以上から、宮崎駿は引退撤回を機に、自筆ではこれまで多用してきた「﨑」を、美術館用短篇では試したことのある「﨑」を、長篇アニメーション映画監督作にクレジットすることを、みずから積極的に選び取ったのではないか、と推測することが可能になります。そしてそれは、どうやらスタジオジブリの総意のようです。

 

やはり自筆サインでは多用している「みやざきはやお」でも、美術館用短篇で一度試した「宮﨑はやお」でもなく、他でもない「宮﨑駿」であることは、「﨑」を使用することに制約がなくなったことが、今回の「改名」の一番大きな理由であることを窺わせます。

リミッターが外れ、より自由になったと言えるでしょう。

 

一方で、本当に宮崎駿は進んで「﨑」を選び取ったのだろうかと、疑念を払拭しきれないのも事実です。
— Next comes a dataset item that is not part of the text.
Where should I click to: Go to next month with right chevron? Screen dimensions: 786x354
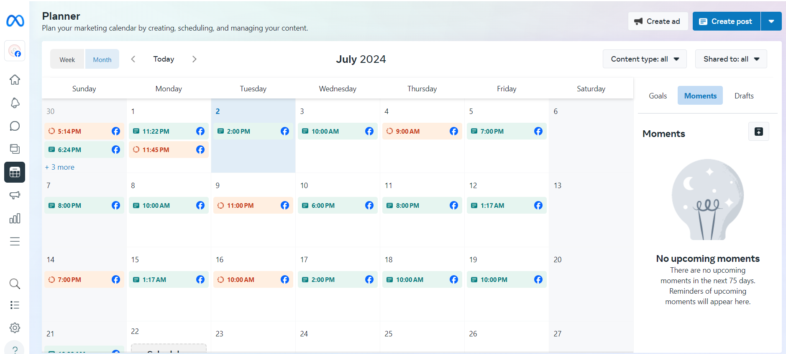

NHKのドキュメンタリー『終わらない人 宮﨑駿』(2016年)が、『毛虫のボロ』(2018年)に先行しているのも引っかかります。こういう疑念が生まれてくるのは、宮崎駿自身の説明のないことが一番大きいですが、それ以外にも、その周辺に対するさまざまな不審が背景にあるからです。というわけで、「世間に対する違和感」について、回を改めて書くことにします。